How can I control the number of CDC files being generated for my target S3 endpoint using AWS DMS?
4 minute read
I want to control the number of change data capture (CDC) files generated when I use Amazon Simple Storage Service (Amazon S3) as a target endpoint. How can I use AWS Database Migration Service (AWS DMS) to do this?
When using Amazon S3 as a target endpoint, you can use a number of parameters to control the associated file size in the target endpoint. This includes using Amazon S3 as a target endpoint for a full load and CDC, or a CDC-only AWS DMS task.
This article discusses the following extra connection attributes (ECAs). Additionally, it covers how to use them to control the volume of CDC files generated on your Amazon S3 endpoint:
cdcMaxBatchInterval - The maximum interval length condition, defined in seconds, to output a file to Amazon S3. The default value is 60 seconds.
cdcMinFileSize - The minimum file size condition, defined in KB, to output a file to Amazon S3. The default value is 32000 KB.

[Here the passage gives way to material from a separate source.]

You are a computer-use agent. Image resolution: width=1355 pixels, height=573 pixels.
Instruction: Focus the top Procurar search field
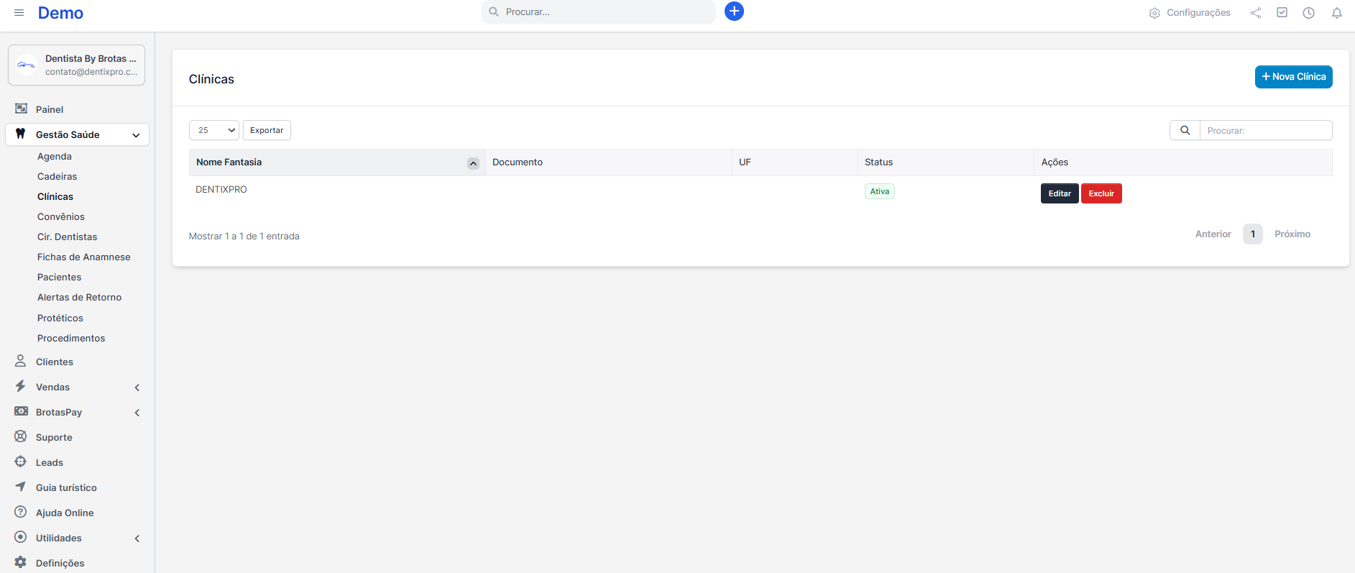pyautogui.click(x=604, y=12)
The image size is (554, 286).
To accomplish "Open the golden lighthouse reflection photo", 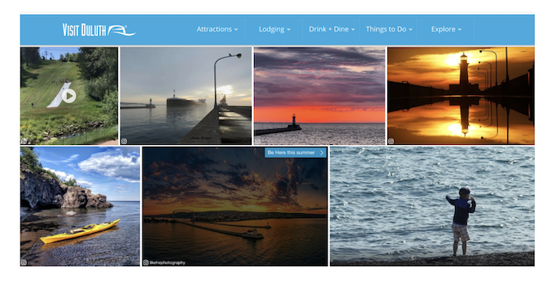I will [461, 96].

maxFileSize - The maximum size, in KB, of any .csv file to be created while migrating to an S3 target during full load. The default value is 1 GB.
WriteBufferSize - The size, in KB, of the in-memory file write buffer used when generating .csv files on the local disk at the AWS DMS replication instance. The default value is 1000 KB.
The cdcMaxBatchInterval parameter controls the time interval for writing files to Amazon S3. When it uses the default value of 60 seconds, AWS DMS writes files into Amazon S3 every minute. Another important parameter is the cdcMinFileSize parameter, which determines the maximum size of the CDC file. When using the default value of 32000 KB, AWS DMS writes into Amazon S3 every time it has 32000 KB of change data.
The cdcMaxBatchInterval and cdcMinFileSize parameters work together. AWS DMS uses whichever parameter value is met first. With the default setup, AWS DMS writes file into Amazon S3 if it has either a minute of pending changes or 32000 KB of data. Depending on which happens first, one of these actions will be completed. Note: AWS DMS maintains the transaction in the same file, so the file size can exceed the cdcMinFileSize and cdcMaxBatchInterval if the transaction is large.
maxFileSize determines the max file size from S3 target output files for both CSV and Parquet formats. But, when writing into .parquet files, AWS DMS writes data in batches:
1. AWS DMS allocates a memory segment of 1024 KB, which is the default size for writeBufferSize.
2. Regardless of the value of maxFileSize, AWS DMS allocates at least one write buffer with a default size of 1 MB.
3. When AWS DMS finishes writing the first batch of data, it compares the current size of data against the maxFileSize. The data is written to a .parquet file in the target S3 bucket if the current size is greater than or equal to maxFileSize.
4. If you set the maxFileSize to 1 MB, then writeBufferSize, with a default value of 1 MB, meets the value of maxFileSize. This is because the condition is already met after one write buffer is allocated. If you want to decrease the overall size of the generated .parquet file, you can decrease the value of writeBufferSize. By setting it to less than 1 MB, the conditional check happens when the size of the data written is less than 1 MB.
Note: The WriteBufferSize parameter settings apply only to .parquet and not to .csv files.